In 1997, Flint finished publishing the Great Psalms Scroll: the second largest portion of the biblical Dead Sea Scrolls. This publication is full of discoveries providing insights for Bible translations, Bible study and biblical scholarship. Flint was an editor of the largest intact scroll: The Great Isaiah Scroll. He served at Trinity Western University as a professor of Religious Studies, the Canada Research Chair in Dead Sea Scrolls Studies, and a director of the Dead Sea Scrolls Institute.

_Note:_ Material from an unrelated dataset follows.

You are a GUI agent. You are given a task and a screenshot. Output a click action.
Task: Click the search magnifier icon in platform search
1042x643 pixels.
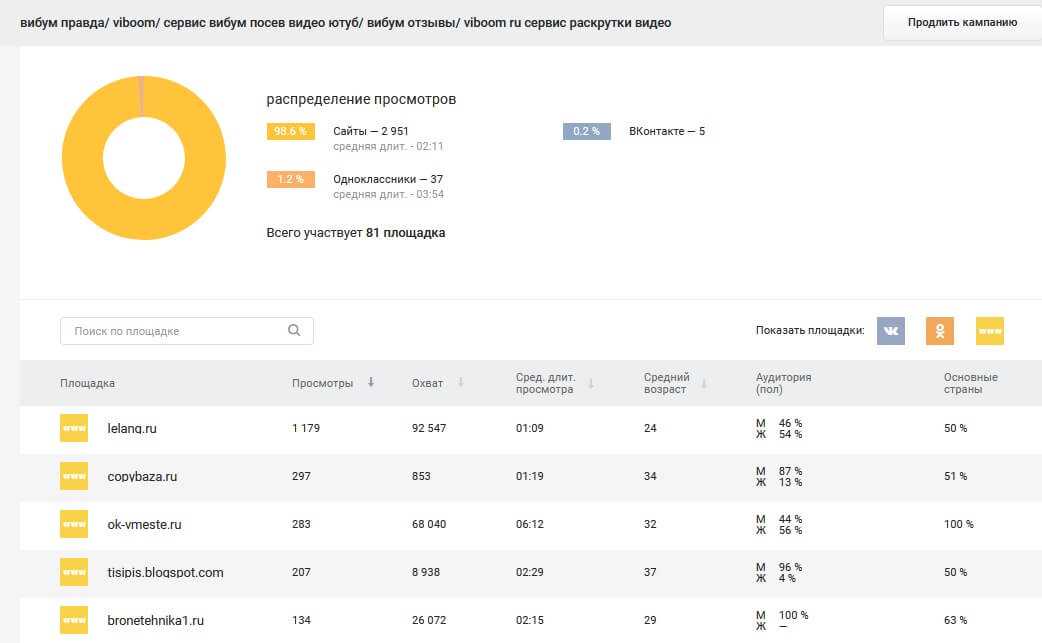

Peter Flint edited several texts for the Discoveries in the Judaean Desert Series, including work on the Great Isaiah Scroll from Cave 1. His book The Meaning of the Dead Sea Scrolls, received an award from the Biblical Archaeology Society.

He died on November 3, 2016.

== Selection of published works ==
- The Dead Sea Psalms Scrolls and the Book of Psalms (E.J.Brill, 1997).
- Editor of The Dead Sea Scrolls After Fifty Years: A Comprehensive Assessment (E.J. Brill, 1998–99).
- Co-author of The Dead Sea Scrolls Bible (Harper San Francisco, 2002).
- The Dead Sea Scrolls (Nashville: Abingdon Press, 2013).
- The Meaning of the Dead Sea Scrolls: Their Significance For Understanding the Bible, Judaism, Jesus and Christianity. (HarperCollins Publishers, 2002). *This book received an award from the Biblical Archaeology Society.